* **Challenge 1**
Reproduce a passage from the Foomatic mailing-list post verbatim, beginning at the words "Stian Sletner <stian" and stopping after "make more sense.".
* **Challenge 2**
Take the Foomatic mailing-list post further, continuing from its last sentence.

* **Provided text**
+ + + + +
[Foomatic] Driver maintainers?

Grant Taylor gtaylor+foodev_djhbd101304 at picante.com
Wed Oct 13 08:36:01 PDT 2004


Stian Sletner <stian at sletner.com> writes:

> At an earlier visit, I considered adding something, but what I really
> wanted to change was the "works Perfectly" status. :)  Now that I'm
> starting to understand what a PPD file is, and where Ghostscript fits
> in, and such, the database does begin to make more sense.

The full database content was web-editable for several years.  The
result convinced me that the "edited" approach yields a higher overall
data quality.  Obviously it's bad if we get behind on the editing, but
IMHO increasingly stale data is not as bad as increasingly erronious
data.

But the core problem is that entirely too much emphasis is given to
the score.  People buy printers based on it, or give up for good;
neither of these actions should be taken on the strength of scores
alone.
+ + + + +
* **Supplied records**
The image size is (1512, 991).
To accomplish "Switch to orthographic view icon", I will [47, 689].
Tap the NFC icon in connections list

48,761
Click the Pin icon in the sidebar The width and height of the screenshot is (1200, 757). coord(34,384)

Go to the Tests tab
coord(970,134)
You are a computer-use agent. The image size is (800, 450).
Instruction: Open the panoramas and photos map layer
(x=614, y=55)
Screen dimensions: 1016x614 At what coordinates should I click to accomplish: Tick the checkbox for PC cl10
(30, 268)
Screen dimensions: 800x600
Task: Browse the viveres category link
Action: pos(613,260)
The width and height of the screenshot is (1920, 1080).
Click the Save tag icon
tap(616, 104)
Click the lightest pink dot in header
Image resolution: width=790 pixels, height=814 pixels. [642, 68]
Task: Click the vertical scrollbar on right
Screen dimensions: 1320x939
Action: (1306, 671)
+ + + + +
* **Final answer 1**
Stian Sletner <stian at sletner.com> writes:

> At an earlier visit, I considered adding something, but what I really
> wanted to change was the "works Perfectly" status. :)  Now that I'm
> starting to understand what a PPD file is, and where Ghostscript fits
> in, and such, the database does begin to make more sense.

* **Final answer 2**
> Sounds good, but great care should be taken when linking this together
> with the database and the rest of the site.  One thing is having all the
> information available, another is to present it such that it gives a
> natural path of learning (for those who are digging around the site),
> attempting to answer the questions as they invariably come up, perhaps
> keeping a short intro to each concept apart from the deeper
> documentation, etc.

So you suggest more a combination of pruning/reorganizing,
navigational improvements, a single highly visible toplevel overview
of how stuff works, and assorted detail closer to the support data
itself?

> Not aesthetics, really.  It has more to do with usability, how it's
> all stitched together.  In what format the communication happens,
> the perceived "distance" between various fora, the threshold for
> participation and the level of comfort with which such participation
> takes place.  

Hmm.  There are a potentially bewildering number of parallel things -
the wikish user comment space, the many forums, etc.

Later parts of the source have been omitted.